TASK DESCRIPTION
Copy out, unchanged, the lines of the listing below from the line holding "Open the Chrome extensions puzzle icon" through the line holding "click(x=1121, y=629)", inclusive.

Pointing records for text and elements:
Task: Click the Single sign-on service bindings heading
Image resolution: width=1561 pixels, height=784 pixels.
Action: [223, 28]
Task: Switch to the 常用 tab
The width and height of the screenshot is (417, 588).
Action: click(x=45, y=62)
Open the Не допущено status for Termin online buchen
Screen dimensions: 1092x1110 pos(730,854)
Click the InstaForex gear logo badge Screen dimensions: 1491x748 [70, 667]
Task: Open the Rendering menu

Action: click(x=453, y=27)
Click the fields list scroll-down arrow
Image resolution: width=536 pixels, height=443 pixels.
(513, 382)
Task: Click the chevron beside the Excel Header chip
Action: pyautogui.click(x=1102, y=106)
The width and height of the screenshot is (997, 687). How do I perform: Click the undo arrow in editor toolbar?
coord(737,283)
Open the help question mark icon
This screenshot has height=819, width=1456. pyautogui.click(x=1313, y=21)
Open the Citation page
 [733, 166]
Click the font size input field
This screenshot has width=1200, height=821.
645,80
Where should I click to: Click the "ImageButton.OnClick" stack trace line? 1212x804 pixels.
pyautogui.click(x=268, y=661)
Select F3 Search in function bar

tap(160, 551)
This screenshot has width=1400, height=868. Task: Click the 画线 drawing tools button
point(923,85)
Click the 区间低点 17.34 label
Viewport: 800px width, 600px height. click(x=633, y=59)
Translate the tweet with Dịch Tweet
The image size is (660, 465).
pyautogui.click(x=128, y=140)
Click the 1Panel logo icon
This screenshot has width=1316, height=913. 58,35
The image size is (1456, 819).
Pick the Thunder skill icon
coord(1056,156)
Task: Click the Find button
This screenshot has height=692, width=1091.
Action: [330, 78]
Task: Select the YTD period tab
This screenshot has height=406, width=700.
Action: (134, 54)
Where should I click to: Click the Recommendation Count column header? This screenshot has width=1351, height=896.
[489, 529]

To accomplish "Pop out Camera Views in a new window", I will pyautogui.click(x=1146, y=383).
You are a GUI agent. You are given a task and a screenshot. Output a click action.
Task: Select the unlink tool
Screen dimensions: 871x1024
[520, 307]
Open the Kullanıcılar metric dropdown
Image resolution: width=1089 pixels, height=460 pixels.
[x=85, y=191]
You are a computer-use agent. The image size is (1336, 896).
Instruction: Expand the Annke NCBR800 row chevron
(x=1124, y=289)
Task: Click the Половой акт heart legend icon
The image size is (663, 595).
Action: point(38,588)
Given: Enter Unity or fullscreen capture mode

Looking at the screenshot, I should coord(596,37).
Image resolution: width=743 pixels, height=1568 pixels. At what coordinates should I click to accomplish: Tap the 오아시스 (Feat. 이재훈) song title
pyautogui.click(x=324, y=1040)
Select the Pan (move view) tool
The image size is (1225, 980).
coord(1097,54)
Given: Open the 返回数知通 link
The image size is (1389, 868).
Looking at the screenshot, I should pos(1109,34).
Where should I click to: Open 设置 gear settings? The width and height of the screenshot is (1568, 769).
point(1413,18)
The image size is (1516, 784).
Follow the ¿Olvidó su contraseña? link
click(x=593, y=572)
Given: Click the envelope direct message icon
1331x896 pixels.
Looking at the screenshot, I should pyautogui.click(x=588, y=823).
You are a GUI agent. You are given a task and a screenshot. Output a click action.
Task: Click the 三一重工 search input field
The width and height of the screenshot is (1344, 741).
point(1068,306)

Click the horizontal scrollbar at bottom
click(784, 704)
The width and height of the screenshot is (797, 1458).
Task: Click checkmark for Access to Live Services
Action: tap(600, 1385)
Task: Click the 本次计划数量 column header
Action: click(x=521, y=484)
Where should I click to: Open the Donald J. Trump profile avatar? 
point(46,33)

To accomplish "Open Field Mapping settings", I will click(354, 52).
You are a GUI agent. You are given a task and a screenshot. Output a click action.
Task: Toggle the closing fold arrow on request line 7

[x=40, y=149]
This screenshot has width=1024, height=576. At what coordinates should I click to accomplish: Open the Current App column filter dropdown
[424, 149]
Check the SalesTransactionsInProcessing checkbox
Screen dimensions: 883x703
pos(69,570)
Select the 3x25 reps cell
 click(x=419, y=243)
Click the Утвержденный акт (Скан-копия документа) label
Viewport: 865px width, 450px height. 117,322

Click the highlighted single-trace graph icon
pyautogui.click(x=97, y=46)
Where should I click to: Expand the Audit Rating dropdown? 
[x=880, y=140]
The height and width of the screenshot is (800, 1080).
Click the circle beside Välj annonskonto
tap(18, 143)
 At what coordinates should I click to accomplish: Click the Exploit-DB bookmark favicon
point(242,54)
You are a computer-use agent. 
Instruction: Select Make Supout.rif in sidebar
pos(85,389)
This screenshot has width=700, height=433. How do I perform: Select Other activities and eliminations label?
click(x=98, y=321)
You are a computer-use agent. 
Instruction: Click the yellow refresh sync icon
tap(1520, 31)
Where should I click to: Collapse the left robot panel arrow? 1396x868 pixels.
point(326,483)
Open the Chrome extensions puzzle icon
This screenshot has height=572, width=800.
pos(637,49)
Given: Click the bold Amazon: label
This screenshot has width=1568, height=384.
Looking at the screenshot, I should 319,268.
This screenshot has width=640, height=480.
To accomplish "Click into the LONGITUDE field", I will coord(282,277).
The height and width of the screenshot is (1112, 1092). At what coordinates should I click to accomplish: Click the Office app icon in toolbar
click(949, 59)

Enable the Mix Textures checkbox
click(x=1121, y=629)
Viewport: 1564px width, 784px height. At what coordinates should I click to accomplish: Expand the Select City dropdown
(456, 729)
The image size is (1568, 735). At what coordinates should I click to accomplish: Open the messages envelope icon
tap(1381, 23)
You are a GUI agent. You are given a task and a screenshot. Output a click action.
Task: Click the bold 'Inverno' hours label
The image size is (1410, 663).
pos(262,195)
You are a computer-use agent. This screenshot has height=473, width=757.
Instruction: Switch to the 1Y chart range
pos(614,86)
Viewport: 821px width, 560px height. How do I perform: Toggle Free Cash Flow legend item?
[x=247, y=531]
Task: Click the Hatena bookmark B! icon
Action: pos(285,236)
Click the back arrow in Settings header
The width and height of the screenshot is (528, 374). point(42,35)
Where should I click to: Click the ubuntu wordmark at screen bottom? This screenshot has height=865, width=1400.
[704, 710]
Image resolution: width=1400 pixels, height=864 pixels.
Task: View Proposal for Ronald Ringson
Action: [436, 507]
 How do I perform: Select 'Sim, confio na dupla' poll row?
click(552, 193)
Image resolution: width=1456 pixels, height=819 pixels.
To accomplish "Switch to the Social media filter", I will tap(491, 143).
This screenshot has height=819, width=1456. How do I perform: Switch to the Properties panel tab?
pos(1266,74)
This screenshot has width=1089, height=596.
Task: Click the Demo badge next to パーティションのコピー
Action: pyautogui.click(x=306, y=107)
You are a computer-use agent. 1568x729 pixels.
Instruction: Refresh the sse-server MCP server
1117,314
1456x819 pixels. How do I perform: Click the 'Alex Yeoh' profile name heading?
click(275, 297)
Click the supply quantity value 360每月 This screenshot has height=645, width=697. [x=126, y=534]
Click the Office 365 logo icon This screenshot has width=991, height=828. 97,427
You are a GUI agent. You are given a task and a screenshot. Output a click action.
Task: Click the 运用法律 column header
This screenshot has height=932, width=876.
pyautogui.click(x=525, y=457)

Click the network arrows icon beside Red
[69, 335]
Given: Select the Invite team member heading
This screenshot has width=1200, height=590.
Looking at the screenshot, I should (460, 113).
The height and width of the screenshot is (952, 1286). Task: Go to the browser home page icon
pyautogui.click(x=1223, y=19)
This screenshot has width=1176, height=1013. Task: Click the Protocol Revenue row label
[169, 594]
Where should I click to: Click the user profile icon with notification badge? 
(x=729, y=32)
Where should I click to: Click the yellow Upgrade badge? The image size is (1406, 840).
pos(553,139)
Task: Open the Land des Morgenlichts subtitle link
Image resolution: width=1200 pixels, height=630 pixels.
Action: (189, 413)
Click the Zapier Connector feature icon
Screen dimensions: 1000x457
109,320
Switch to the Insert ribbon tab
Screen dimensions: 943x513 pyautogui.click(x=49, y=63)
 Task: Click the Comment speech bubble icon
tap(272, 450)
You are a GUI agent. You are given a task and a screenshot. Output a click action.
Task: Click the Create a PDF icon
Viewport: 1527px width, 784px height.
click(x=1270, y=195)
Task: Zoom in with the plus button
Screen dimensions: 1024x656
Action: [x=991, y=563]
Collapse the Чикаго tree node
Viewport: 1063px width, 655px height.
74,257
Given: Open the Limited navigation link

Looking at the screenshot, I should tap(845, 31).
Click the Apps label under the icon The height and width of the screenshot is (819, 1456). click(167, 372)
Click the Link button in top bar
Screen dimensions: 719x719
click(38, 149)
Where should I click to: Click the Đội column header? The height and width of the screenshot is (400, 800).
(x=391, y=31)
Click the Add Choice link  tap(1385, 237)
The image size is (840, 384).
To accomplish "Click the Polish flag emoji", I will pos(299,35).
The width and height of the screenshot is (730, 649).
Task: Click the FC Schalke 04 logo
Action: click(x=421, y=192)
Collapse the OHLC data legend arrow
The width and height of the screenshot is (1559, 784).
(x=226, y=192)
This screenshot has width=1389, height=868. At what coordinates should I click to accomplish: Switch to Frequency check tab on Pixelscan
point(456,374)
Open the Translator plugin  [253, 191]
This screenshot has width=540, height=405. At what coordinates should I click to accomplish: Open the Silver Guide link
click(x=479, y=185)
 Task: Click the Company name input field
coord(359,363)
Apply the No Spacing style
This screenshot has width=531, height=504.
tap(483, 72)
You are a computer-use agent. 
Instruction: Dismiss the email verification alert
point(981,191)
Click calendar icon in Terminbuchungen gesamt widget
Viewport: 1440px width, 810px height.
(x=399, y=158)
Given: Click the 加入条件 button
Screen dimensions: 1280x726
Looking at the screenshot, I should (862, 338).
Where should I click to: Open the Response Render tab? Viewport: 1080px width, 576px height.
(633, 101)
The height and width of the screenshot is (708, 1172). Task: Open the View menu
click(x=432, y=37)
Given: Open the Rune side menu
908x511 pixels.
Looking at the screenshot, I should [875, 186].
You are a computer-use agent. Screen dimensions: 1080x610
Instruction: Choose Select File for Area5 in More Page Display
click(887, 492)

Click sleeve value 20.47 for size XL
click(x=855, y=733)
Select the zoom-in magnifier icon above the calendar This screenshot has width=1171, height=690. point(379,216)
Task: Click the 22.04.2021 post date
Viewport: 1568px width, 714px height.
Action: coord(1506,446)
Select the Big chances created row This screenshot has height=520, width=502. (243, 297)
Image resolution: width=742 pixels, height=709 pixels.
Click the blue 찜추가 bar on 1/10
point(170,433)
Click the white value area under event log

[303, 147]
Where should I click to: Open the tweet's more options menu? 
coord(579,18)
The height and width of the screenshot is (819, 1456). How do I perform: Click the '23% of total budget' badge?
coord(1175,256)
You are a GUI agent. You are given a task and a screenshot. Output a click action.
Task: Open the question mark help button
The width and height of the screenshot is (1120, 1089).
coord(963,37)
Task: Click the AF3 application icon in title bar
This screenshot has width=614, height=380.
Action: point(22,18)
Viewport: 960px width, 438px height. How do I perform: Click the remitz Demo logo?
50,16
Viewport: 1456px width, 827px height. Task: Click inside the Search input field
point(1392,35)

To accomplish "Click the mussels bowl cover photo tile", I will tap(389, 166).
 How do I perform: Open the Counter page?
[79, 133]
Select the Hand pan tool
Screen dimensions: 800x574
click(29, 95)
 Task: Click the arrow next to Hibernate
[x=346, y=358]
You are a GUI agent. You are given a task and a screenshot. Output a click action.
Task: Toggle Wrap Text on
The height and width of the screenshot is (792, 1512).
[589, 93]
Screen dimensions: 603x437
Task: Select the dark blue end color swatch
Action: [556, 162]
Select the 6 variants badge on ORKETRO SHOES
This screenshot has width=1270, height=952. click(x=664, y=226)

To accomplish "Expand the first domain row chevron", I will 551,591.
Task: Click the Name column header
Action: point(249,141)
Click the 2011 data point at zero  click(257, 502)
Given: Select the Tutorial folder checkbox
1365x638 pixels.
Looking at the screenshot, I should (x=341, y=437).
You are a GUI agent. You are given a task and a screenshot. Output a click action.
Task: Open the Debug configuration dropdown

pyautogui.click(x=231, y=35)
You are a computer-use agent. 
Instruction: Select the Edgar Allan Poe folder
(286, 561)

THE OUTPUT
Open the Chrome extensions puzzle icon
This screenshot has height=572, width=800.
pos(637,49)
Given: Click the bold Amazon: label
This screenshot has width=1568, height=384.
Looking at the screenshot, I should 319,268.
This screenshot has width=640, height=480.
To accomplish "Click into the LONGITUDE field", I will coord(282,277).
The height and width of the screenshot is (1112, 1092). At what coordinates should I click to accomplish: Click the Office app icon in toolbar
click(949, 59)

Enable the Mix Textures checkbox
click(x=1121, y=629)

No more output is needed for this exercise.